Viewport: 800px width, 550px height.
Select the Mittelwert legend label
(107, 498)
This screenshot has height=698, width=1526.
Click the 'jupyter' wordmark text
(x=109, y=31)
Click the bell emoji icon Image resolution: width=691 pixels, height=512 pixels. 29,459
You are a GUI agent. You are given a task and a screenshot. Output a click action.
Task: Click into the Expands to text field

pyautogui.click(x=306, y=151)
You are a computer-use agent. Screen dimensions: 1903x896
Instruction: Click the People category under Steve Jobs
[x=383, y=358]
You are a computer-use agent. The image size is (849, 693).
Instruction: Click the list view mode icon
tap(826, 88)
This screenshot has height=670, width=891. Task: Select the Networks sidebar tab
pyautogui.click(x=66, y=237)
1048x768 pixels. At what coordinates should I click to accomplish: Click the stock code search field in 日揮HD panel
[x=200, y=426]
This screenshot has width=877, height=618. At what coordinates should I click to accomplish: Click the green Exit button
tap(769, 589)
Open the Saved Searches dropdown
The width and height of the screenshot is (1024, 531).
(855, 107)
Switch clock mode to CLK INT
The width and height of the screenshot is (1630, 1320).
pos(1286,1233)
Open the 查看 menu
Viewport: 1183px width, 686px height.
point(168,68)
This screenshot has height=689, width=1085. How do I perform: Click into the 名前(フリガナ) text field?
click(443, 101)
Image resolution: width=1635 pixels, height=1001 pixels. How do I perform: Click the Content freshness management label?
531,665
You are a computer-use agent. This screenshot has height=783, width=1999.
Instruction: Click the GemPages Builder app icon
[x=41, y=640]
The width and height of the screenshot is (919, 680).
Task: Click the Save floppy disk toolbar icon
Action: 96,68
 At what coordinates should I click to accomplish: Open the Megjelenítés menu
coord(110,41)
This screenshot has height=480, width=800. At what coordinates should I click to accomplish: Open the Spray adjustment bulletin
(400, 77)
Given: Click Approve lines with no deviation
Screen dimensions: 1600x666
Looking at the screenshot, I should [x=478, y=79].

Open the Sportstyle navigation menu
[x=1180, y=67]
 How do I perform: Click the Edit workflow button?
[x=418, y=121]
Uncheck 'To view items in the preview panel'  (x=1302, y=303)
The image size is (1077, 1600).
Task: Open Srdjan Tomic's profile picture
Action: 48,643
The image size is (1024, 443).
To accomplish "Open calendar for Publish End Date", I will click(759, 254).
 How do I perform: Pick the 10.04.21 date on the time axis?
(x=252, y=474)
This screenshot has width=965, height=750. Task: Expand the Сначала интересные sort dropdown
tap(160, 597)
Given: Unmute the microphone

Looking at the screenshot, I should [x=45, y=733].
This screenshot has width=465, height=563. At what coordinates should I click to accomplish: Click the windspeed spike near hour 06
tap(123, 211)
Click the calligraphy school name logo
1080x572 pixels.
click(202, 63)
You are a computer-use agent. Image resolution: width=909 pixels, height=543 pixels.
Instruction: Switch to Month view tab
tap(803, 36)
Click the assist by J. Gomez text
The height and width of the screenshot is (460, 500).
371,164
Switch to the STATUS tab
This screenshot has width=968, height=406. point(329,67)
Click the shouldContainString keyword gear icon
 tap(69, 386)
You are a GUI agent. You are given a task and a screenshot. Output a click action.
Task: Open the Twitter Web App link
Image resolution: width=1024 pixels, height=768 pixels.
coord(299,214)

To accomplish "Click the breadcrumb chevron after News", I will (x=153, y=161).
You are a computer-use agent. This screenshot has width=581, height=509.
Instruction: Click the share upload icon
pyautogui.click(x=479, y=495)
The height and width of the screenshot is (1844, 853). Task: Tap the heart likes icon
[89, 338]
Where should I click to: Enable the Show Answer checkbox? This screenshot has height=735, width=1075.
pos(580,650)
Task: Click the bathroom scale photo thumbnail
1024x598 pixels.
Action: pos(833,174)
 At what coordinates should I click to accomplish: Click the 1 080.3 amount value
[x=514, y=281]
____________________
● EXERCISE OBJECTIVE
Repeat all of the data exactly.

● COMPLETED TASK
Viewport: 800px width, 550px height.
Select the Mittelwert legend label
(107, 498)
This screenshot has height=698, width=1526.
Click the 'jupyter' wordmark text
(x=109, y=31)
Click the bell emoji icon Image resolution: width=691 pixels, height=512 pixels. 29,459
You are a GUI agent. You are given a task and a screenshot. Output a click action.
Task: Click into the Expands to text field

pyautogui.click(x=306, y=151)
You are a computer-use agent. Screen dimensions: 1903x896
Instruction: Click the People category under Steve Jobs
[x=383, y=358]
You are a computer-use agent. The image size is (849, 693).
Instruction: Click the list view mode icon
tap(826, 88)
This screenshot has height=670, width=891. Task: Select the Networks sidebar tab
pyautogui.click(x=66, y=237)
1048x768 pixels. At what coordinates should I click to accomplish: Click the stock code search field in 日揮HD panel
[x=200, y=426]
This screenshot has width=877, height=618. At what coordinates should I click to accomplish: Click the green Exit button
tap(769, 589)
Open the Saved Searches dropdown
The width and height of the screenshot is (1024, 531).
(855, 107)
Switch clock mode to CLK INT
The width and height of the screenshot is (1630, 1320).
pos(1286,1233)
Open the 查看 menu
Viewport: 1183px width, 686px height.
point(168,68)
This screenshot has height=689, width=1085. How do I perform: Click into the 名前(フリガナ) text field?
click(443, 101)
Image resolution: width=1635 pixels, height=1001 pixels. How do I perform: Click the Content freshness management label?
531,665
You are a computer-use agent. This screenshot has height=783, width=1999.
Instruction: Click the GemPages Builder app icon
[x=41, y=640]
The width and height of the screenshot is (919, 680).
Task: Click the Save floppy disk toolbar icon
Action: 96,68
 At what coordinates should I click to accomplish: Open the Megjelenítés menu
coord(110,41)
This screenshot has height=480, width=800. At what coordinates should I click to accomplish: Open the Spray adjustment bulletin
(400, 77)
Given: Click Approve lines with no deviation
Screen dimensions: 1600x666
Looking at the screenshot, I should [x=478, y=79].

Open the Sportstyle navigation menu
[x=1180, y=67]
 How do I perform: Click the Edit workflow button?
[x=418, y=121]
Uncheck 'To view items in the preview panel'  (x=1302, y=303)
The image size is (1077, 1600).
Task: Open Srdjan Tomic's profile picture
Action: 48,643
The image size is (1024, 443).
To accomplish "Open calendar for Publish End Date", I will click(759, 254).
 How do I perform: Pick the 10.04.21 date on the time axis?
(x=252, y=474)
This screenshot has width=965, height=750. Task: Expand the Сначала интересные sort dropdown
tap(160, 597)
Given: Unmute the microphone

Looking at the screenshot, I should [x=45, y=733].
This screenshot has width=465, height=563. At what coordinates should I click to accomplish: Click the windspeed spike near hour 06
tap(123, 211)
Click the calligraphy school name logo
1080x572 pixels.
click(202, 63)
You are a computer-use agent. Image resolution: width=909 pixels, height=543 pixels.
Instruction: Switch to Month view tab
tap(803, 36)
Click the assist by J. Gomez text
The height and width of the screenshot is (460, 500).
371,164
Switch to the STATUS tab
This screenshot has width=968, height=406. point(329,67)
Click the shouldContainString keyword gear icon
 tap(69, 386)
You are a GUI agent. You are given a task and a screenshot. Output a click action.
Task: Open the Twitter Web App link
Image resolution: width=1024 pixels, height=768 pixels.
coord(299,214)

To accomplish "Click the breadcrumb chevron after News", I will (x=153, y=161).
You are a computer-use agent. This screenshot has width=581, height=509.
Instruction: Click the share upload icon
pyautogui.click(x=479, y=495)
The height and width of the screenshot is (1844, 853). Task: Tap the heart likes icon
[89, 338]
Where should I click to: Enable the Show Answer checkbox? This screenshot has height=735, width=1075.
pos(580,650)
Task: Click the bathroom scale photo thumbnail
1024x598 pixels.
Action: pos(833,174)
 At what coordinates should I click to accomplish: Click the 1 080.3 amount value
[x=514, y=281]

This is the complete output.